Acoustic pop duo Monk & Neagle have only been together professionally since late 2003, but their friendship goes back more than ten years. Both grew up in the small town of Amarillo, Texas, and met while attending college. Trent Monk pursued a career as an independent recording artist, releasing two solo projects that sold well through GrassrootsMusic.com. Michael Neagle went into full-time worship ministry for a church and eventually released a solo album of his own. In 2003, Monk was invited to open for Shane and Shane on tour, so he decided to invite his good friend to join him.
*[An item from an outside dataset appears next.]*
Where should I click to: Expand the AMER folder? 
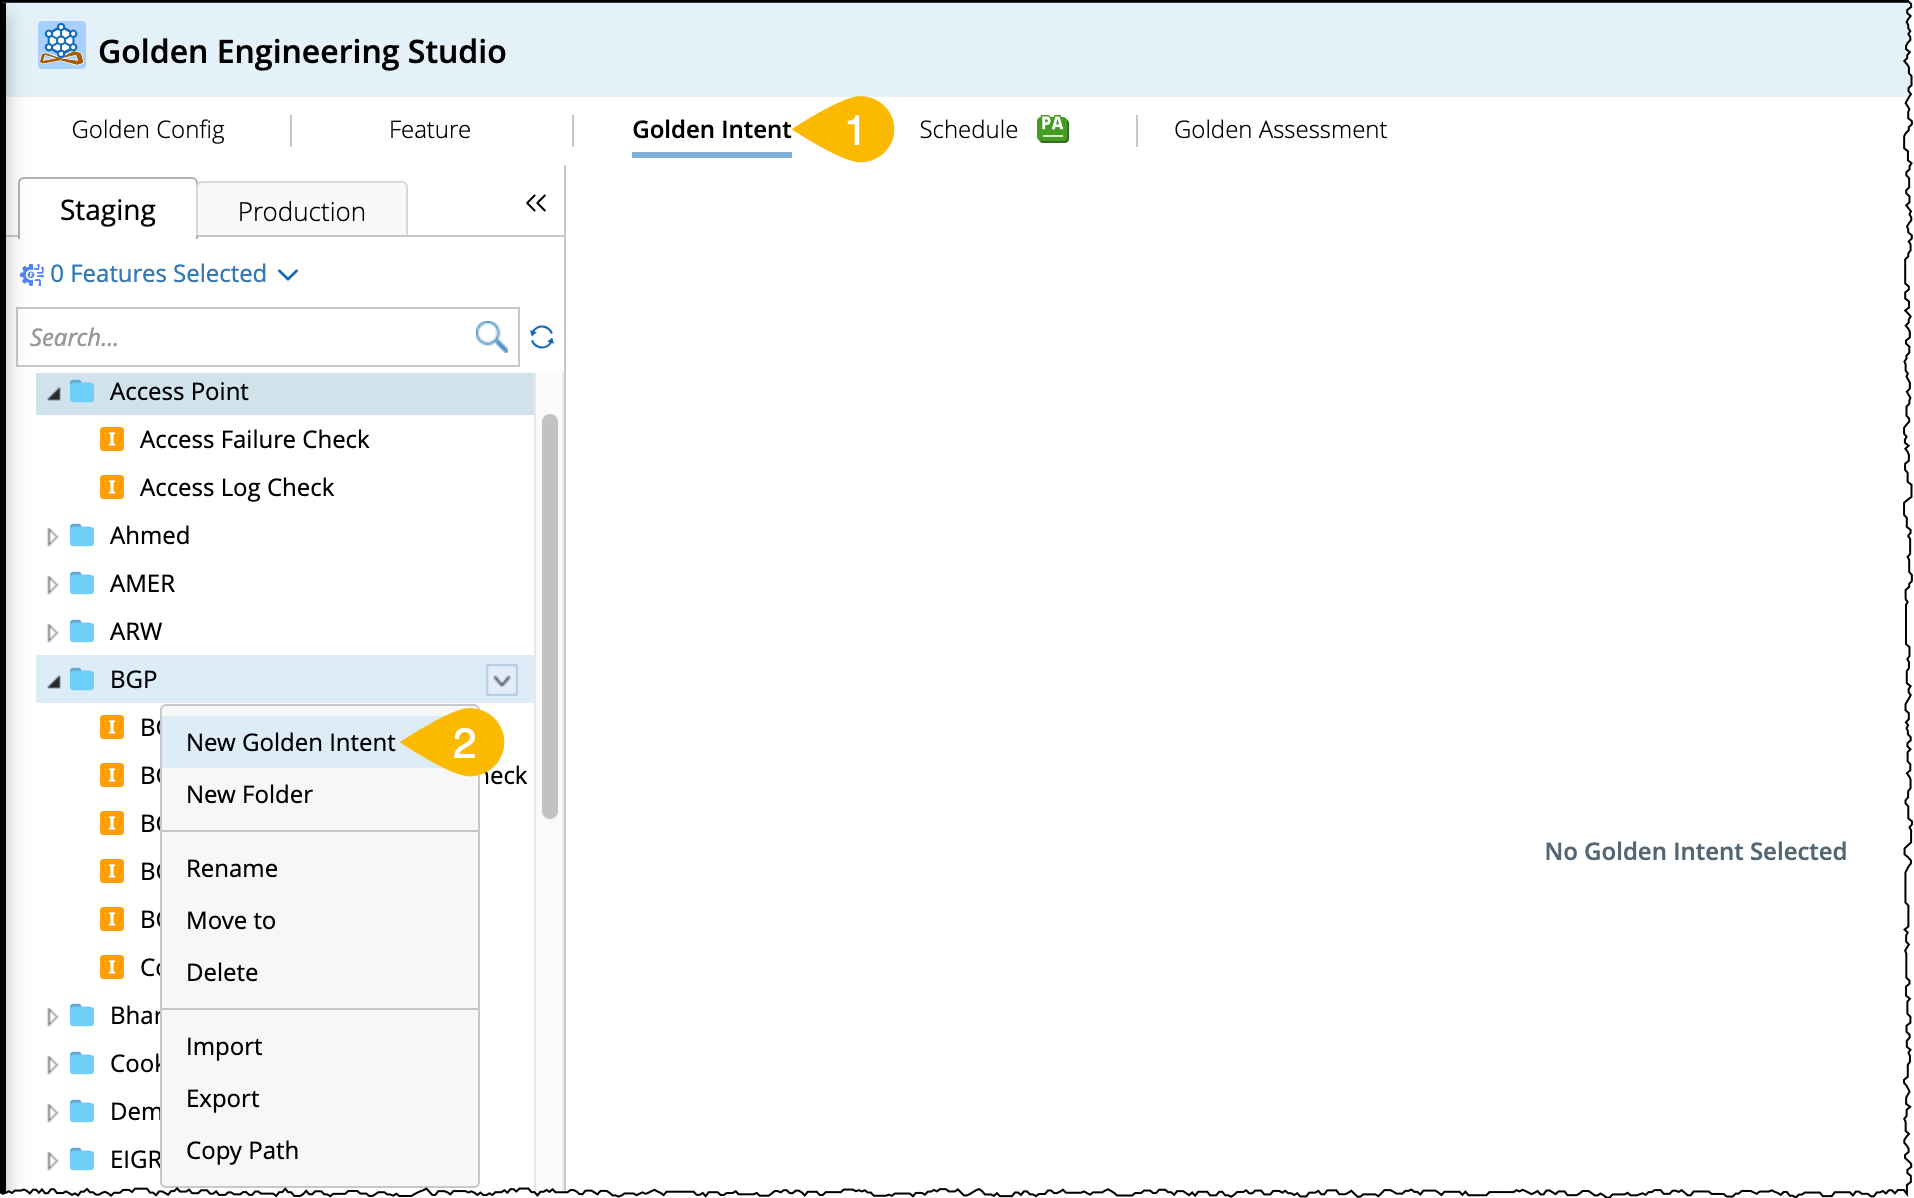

The two never expected to officially become a duo, but because their chemistry was so well received by audiences, they decided to team up and were quickly signed by Flicker Records to release their self-titled debut.
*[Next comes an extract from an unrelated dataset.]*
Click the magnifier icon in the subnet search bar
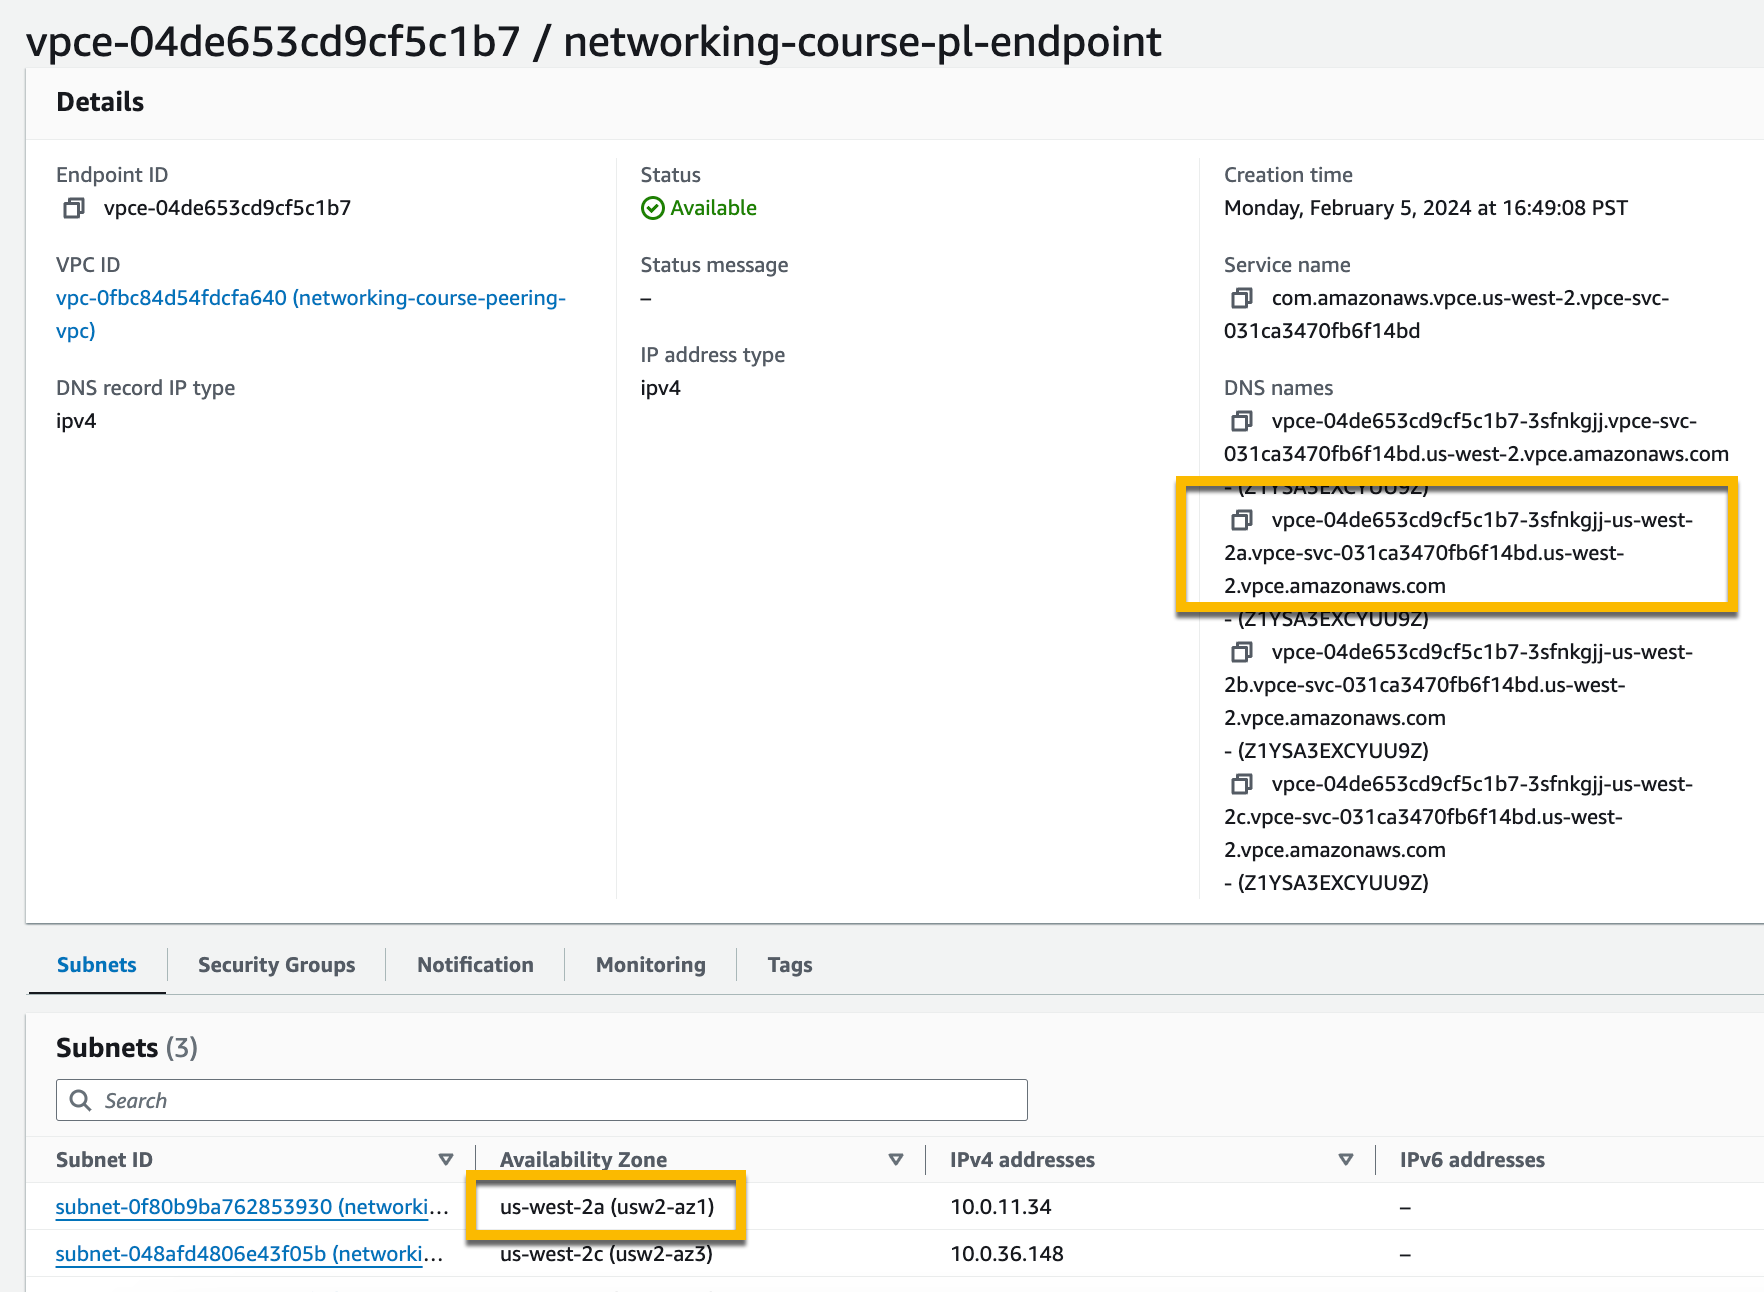 [81, 1100]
Seems like a handful of duos are popping up in Christian music lately, but their sounds have been fairly distinct so far. Monk & Neagle are more pop friendly than Shane and Shane's passionate acoustic folk/worship approach, but not as formulaic adult contemporary as Across the Sky. The best indicator of Monk & Neagle's style is the presence of Ed Cash, best known as the longtime producer for Bebo Norman. Monk's vocals in particular are a dead ringer for Norman, and the duo incorporates a lot of jazz/folk elements that will inevitably—but deservedly—draw comparisons to John Mayer. Cash also steps in as co-writer on eight of the ten tracks, helping rework and improve upon several of the pair's independent compositions.

The Bebo/Mayer similarities are immediately evident with the opening track, lead single "All I Need," a bouncy acoustic shuffle that immediately recalls Mayer's "My Stupid Mouth" and Norman's "Our Mystery." It's the usual simplistic declaration of our need for Jesus—very routine lyrically, yet so catchy musically. The same feel can be heard again on both "Constantly" and "You," which has jazzy pop undertones that mimic Mayer's "Clarity" and straightforward lyrics that convey the comforting presence of the Lord: "Late at night, when I cry and want to drift away/Just one touch is just enough/To keep me for another day." Better still is the closing track, "Paradise," a delightfully energetic fusion of jazz, funk, and acoustic pop that resembles a mix of Mayer, Sting, and Charlie Peacock. Monk & Neagle say they wanted to step outside the box for this song and express their jazz influences with an instrumental jam at the end; I say that this needs to be the duo's box, it's that good.

Several other tracks dwell on the importance of marriage to these two. In order to keep their relationships strong, the wives have agreed to commit to the gypsy lifestyle of their husbands, traveling the country together in an RV. Monk wrote the simple-but-sweet "Stars Would Fall (I'm Crazy)" for his beloved, and the duo expresses similar sentiments in "Lovely Woman," recalling the lonely days when they toured without their wives. Both are generic love songs with strong melodies, the latter leaping out sonically as a sprightly folk/bluegrass pop two-step driven by mandolin, banjo, and accordion—which sounds right at home with the music of Norman, Derek Webb, and Caedmon's Call. "Harmony" rhythmically takes these simple sentiments further by applying it to the commitment of marriage; there are some terrific instrumental licks on this one, especially with the guitar solo and the cool bass and electric piano outro.

As alluded to above, Monk & Neagle have a tendency towards generic lyricism that fail to set them apart from other more bland and amateur artists. A song like "Dancing with the Angels" should be a deeply felt eulogy of hope, but it sounds exactly like every other song about the loss of a loved one that you've heard. "Secret" is easily the weakest track on the album, a simple proclamation of the Good News set to a generic Christian pop sound that's been used by so many other artists that have quickly come and gone. But Monk & Neagle prove here that musical ability and strong production can outshine clichéd songwriting. You've heard pop songs like these before, but they're not usually done this well. This is really good for a debut album. If Monk & Neagle can continue to improve their songwriting in short time with fresh perspectives, they could easily become tomorrow's premier duo in Christian pop.